*EXERCISE 1*. Reproduce the disc golf post from "I'm 36yrs old" up to and including "figuring it out.".
*EXERCISE 2*. Condense the paragraph of the disc golf post that begins "I've had my right rotator cuff" into a shorter version that keeps its main facts.
*EXERCISE 3*. According to the disc golf post, which two discs did the writer start with?

*SOURCE*.
I'm 36yrs old as well. I just started playing this last spring and threw backhand for the first 5 months but switched over to RHFH because of some serious back issues. It came pretty natural for me coming from a baseball background thru HS and college and I could get all my 9-10speed drivers out past 320 after about 2months of throwing 80% of my drives and approach shorts RHFH.

I started with a Innova Pig (3/1/0/3) and a 175gm MVP Volt (8/5/-0.5/2)
Even tho Id roll my wrist over or try to muscle the hell out of the Volt off the Tee and burn 1 outta 4 drives the 1st few rounds, after a few trips to the practice field I started figuring it out.
The Pig is a no brainer RHFH, very forgiving like (more so than even a Zone) but so OS it didn't help my form at all but did help with my confidence, plus they're REALLY fun to throw!


I've had my right rotator cuff completely rebuilt twice, the last time 11yrs ago and unless I go throw a bag of drivers for 100 or more shots my shoulder feels fine man. It got more sore throwing BH truthfully. I know 2 other guys that have had shoulder surgeries, & 1 guy with just a bad shoulder that all drive and approach sidearm/forehand 75-90% of the time because they swear it hurts less and I tend to agree.

*SOURCE DATA*.

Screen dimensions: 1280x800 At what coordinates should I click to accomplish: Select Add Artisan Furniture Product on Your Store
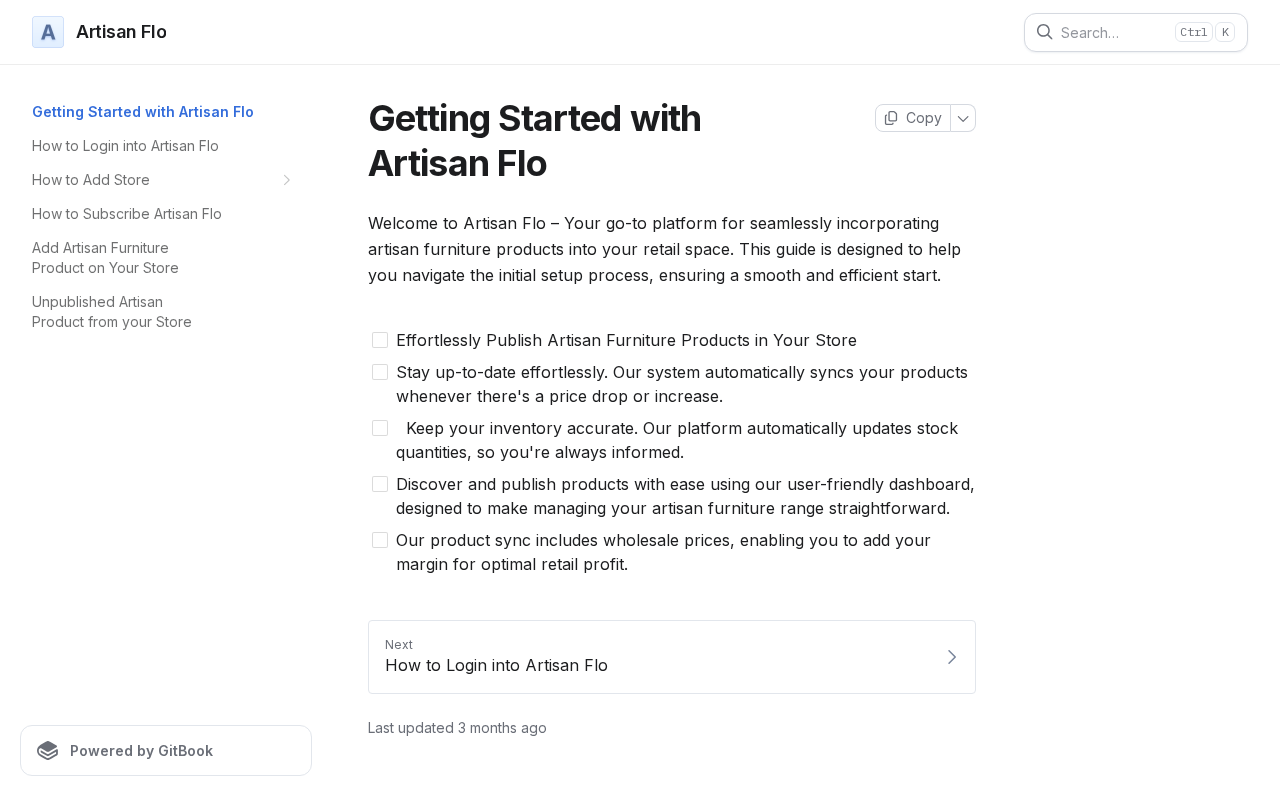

*FINAL ANSWER 1*.
I'm 36yrs old as well. I just started playing this last spring and threw backhand for the first 5 months but switched over to RHFH because of some serious back issues. It came pretty natural for me coming from a baseball background thru HS and college and I could get all my 9-10speed drivers out past 320 after about 2months of throwing 80% of my drives and approach shorts RHFH.

I started with a Innova Pig (3/1/0/3) and a 175gm MVP Volt (8/5/-0.5/2)
Even tho Id roll my wrist over or try to muscle the hell out of the Volt off the Tee and burn 1 outta 4 drives the 1st few rounds, after a few trips to the practice field I started figuring it out.

*FINAL ANSWER 2*. The writer's right rotator cuff has been rebuilt twice, most recently 11 years ago. The shoulder feels fine unless the writer throws 100 or more drives, and it got sorer with backhand throws. The writer knows two men who have had shoulder surgery and one with a bad shoulder. All three drive and approach sidearm/forehand 75-90% of the time because they say it hurts less, and the writer tends to agree.

*FINAL ANSWER 3*. An Innova Pig and a 175gm MVP Volt.